British nationals living in Berlin have been given reassurance that an urgent registration process to secure legal status will be in place for them in the event of the UK leaving the EU with no deal.
Worried Britons who attended a meeting hosted by the British embassy have said they felt relief that the state authorities were able to go further than the European Commission, whose no deal planning, announced this week, made them feel “abandoned”.
There are an estimated 100,000 Britons living in Germany, the majority of them working. But they fear that post-Brexit, they will be treated as third-country nationals, last in the queue for jobs after Germans and EU nationals, as is the current legal priority for anyone applying for work who comes from a country outside the bloc.
With 18,000 British nationals living in the state, Berlin recently overtook North Rhine-Westphalia as the state with the most UK nationals, the ambassador said in his opening remarks.
Engelhard Manzanke, the head of the Foreigners Registration Office at the Berlin state office for citizens, told Britons that he could not say what kind of residence status UK nationals would get when the UK leaves the EU, nor what documents would be required.

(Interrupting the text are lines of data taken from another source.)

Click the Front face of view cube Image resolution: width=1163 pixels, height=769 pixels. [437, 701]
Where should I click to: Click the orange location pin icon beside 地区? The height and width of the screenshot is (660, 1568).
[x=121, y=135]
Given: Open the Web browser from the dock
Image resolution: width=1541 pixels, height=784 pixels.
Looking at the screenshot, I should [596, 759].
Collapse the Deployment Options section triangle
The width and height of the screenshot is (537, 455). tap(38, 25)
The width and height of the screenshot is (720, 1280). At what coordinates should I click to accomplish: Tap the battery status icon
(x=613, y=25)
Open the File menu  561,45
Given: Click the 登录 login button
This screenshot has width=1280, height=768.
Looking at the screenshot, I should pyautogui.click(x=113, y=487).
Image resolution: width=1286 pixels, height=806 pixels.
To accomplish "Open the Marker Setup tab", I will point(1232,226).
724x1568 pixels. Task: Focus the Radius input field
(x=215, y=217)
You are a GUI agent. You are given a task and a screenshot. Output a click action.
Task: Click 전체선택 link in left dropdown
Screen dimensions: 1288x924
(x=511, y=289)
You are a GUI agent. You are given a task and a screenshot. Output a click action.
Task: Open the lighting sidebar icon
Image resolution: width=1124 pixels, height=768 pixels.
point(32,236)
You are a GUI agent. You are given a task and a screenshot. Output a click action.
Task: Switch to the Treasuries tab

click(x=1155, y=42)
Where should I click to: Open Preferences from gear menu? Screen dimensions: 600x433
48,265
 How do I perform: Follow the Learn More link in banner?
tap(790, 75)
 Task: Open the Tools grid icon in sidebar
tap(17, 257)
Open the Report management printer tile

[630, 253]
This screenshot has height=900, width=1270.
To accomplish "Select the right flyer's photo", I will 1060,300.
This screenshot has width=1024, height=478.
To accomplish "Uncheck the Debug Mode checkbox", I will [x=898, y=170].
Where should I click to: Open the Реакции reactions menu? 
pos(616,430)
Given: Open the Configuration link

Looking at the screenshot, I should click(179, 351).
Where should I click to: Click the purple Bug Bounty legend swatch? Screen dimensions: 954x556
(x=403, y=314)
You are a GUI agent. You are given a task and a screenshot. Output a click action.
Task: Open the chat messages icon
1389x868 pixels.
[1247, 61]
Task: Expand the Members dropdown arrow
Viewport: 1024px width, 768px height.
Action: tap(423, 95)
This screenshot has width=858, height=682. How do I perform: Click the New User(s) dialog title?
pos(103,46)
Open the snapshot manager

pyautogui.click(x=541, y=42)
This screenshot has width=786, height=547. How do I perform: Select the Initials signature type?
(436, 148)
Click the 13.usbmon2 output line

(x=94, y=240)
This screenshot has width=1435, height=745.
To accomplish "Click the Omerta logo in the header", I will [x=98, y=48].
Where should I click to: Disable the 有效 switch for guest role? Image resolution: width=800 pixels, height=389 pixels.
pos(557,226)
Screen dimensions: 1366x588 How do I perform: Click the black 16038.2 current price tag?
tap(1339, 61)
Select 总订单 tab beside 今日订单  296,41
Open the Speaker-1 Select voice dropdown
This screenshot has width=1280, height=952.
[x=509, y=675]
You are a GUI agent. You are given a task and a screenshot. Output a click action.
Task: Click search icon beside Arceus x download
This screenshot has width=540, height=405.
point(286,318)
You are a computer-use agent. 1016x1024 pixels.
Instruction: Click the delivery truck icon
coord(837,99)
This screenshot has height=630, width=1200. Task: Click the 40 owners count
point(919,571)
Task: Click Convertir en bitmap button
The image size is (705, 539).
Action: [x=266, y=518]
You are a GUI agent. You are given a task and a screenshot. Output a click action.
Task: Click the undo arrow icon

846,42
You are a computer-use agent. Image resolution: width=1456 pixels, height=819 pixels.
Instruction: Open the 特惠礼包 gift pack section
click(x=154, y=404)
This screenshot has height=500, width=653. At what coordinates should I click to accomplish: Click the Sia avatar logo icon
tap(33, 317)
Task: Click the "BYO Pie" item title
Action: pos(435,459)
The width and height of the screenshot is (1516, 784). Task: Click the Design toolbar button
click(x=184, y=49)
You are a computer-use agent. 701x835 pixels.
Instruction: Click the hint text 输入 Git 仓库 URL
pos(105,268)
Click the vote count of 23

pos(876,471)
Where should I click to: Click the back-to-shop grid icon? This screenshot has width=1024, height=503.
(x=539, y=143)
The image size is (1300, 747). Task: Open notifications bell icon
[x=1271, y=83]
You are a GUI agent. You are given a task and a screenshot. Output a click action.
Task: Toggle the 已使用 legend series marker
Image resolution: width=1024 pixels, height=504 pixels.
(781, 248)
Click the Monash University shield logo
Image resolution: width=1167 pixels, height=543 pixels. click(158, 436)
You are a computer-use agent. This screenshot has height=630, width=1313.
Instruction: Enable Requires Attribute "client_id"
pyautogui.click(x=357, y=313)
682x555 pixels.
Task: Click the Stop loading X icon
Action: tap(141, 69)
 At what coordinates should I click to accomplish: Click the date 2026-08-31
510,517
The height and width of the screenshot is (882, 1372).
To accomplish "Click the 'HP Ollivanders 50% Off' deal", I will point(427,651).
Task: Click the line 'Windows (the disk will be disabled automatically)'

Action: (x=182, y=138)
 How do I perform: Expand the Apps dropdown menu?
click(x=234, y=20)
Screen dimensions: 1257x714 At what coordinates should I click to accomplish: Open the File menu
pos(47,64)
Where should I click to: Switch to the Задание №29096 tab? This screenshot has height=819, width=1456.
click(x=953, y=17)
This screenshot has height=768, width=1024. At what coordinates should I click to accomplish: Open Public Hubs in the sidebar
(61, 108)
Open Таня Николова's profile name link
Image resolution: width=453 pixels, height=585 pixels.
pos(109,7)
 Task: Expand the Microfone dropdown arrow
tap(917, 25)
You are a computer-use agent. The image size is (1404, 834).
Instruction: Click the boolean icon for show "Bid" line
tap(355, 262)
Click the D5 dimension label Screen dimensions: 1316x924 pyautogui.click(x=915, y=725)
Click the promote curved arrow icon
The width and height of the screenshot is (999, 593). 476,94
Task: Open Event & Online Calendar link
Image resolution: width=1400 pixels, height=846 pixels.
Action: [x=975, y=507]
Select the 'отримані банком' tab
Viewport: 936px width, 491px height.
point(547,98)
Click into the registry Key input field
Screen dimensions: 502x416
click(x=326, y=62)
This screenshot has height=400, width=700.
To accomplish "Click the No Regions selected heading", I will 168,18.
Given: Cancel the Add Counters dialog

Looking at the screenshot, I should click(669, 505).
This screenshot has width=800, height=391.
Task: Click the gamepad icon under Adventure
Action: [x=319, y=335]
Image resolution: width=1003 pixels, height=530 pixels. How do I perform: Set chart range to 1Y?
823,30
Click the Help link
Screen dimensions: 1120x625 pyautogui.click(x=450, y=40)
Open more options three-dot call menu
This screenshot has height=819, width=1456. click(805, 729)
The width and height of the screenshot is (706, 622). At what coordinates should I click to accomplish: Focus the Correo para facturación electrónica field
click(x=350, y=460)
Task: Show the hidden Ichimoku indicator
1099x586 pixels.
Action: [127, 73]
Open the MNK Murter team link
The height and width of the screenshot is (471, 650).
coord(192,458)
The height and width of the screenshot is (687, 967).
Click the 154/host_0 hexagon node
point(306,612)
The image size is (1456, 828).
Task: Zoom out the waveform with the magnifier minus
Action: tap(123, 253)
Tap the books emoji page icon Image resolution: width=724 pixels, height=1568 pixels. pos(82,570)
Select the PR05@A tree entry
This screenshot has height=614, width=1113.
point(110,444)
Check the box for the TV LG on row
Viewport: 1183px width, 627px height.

But he promised that the immigration office would clarify the situation as soon as possible and be “very generous” with British people in Berlin who have to go through the federal legislative process to establish their new status.
He told them it would take eight weeks for the immigration office in Berlin to issue residence permits and this would not be possible before 29 March. However, he reassured Britons in the audience that the city had an “excellent, flexible team which coped with the refugee crisis two years ago”.
He told them by the second week in January, Britons could register their personal details on an official website to help establish that they have a continued right to live and work in the state on 30 March in the event of no deal.
One British national at the meeting said they felt that at last someone had listened to them after two years of anxiety.
“His statement is remarkable, in my view because he, as the first of the heads of the immigration offices in Germany, is willing to come out at this stage and put Brits’ minds at rest,” said the source.
Earlier this week, the French also sought to reassure British nationals in France of their status post-Brexit.
Nathalie Loiseau, the Europe minister, said France would guarantee the residence, employment and welfare rights of the 160,000 British citizens living there provided that Britain offered the same guarantees to French expatriates.
The British in Europe campaign group said UK nationals in the EU were facing “a rough landing” in the absence of a deal. Guaranteeing residency rights and issuing documents by 30 March would be a “massive and overwhelming task in some countries”, said the group’s co-chair, Jane Golding.
European governments are being urged by Brussels to take a “generous” approach to protect the rights of 1 million Britons living in the European Union if the UK crashes out of Brexit talks without a deal.